De "Les politiques font sur l'amour de la liberté..." à "...de raisonner de liberté."





Plan de la fiche sur un extrait du Discours sur l’origine et les fondements de l’inégalité parmi les hommes de Rousseau :
Introduction
Texte étudié
Annonce des parties de l'analyse linéaire
Analyse linéaire
Conclusion


Introduction

    Rousseau est né en 1772 et est mort en 1778. En 1750, il écrit le Discours sur l’origine et les fondements de l’inégalité parmi les hommes d’après un sujet proposé par l’académie de Dijon : « Les sciences et les arts aident-ils l’homme à se développer ? ». Rousseau condamne sciences, arts, luxe et progrès qui ont corrompu l’homme et l’ont fait sortir de l’état de nature. Il présente ici ce qui sera sa thèse la plus connue : le mythe du « bon sauvage ».

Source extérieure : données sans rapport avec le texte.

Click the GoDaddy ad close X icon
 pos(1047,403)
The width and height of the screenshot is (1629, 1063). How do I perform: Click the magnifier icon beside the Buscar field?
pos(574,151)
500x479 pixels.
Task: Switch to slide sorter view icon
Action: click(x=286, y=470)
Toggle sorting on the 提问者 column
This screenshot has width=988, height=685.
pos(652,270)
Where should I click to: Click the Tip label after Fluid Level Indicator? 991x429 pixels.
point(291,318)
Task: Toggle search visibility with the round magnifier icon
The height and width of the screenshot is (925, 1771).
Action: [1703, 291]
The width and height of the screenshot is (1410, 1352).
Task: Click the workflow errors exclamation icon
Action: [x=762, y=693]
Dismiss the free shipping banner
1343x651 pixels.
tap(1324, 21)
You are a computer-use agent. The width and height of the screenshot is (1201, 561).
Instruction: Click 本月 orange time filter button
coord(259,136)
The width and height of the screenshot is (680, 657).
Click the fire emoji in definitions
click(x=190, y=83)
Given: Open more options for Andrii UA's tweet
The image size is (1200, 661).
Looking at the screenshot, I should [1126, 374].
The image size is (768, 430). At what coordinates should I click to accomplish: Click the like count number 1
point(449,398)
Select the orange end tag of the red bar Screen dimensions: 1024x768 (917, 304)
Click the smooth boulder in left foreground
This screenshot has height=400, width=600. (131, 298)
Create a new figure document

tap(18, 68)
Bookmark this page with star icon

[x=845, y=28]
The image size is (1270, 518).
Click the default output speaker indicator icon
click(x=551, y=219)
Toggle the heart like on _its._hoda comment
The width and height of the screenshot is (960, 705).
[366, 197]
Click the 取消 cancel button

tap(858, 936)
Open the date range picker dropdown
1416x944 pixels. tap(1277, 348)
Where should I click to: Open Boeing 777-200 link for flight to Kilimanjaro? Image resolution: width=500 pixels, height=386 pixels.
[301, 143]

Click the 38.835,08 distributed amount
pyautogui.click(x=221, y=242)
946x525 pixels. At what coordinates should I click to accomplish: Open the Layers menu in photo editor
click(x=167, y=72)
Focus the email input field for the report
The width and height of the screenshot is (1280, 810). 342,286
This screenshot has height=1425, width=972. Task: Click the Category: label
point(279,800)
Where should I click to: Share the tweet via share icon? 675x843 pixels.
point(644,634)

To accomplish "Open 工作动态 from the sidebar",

    L'extrait étudié se trouve dans la seconde partie. L'extrait va de « Les politiques font sur l'amour de la liberté... » à « ...de raisonner de liberté ».

Discours sur l’origine et les fondements de l’inégalité parmi les hommes - Rousseau



Texte étudié

      Les politiques font sur l'amour de la liberté les mêmes sophismes que les philosophes ont faits sur l'état de nature ; par les choses qu'ils voient ils jugent des choses très différentes qu'ils n'ont pas vues et ils attribuent aux hommes un penchant naturel à la servitude par la patience avec laquelle ceux qu'ils ont sous les yeux supportent la leur, sans songer qu'il en est de la liberté comme de l'innocence et de la vertu, dont on ne sent le prix qu'autant qu'on en jouit soi-même et dont le goût se perd sitôt qu'on les a perdues. Je connais les délices de ton pays, disait Brasidas à un satrape qui comparait la vie de Sparte à celle de Persépolis, mais tu ne peux connaître les plaisirs du mien.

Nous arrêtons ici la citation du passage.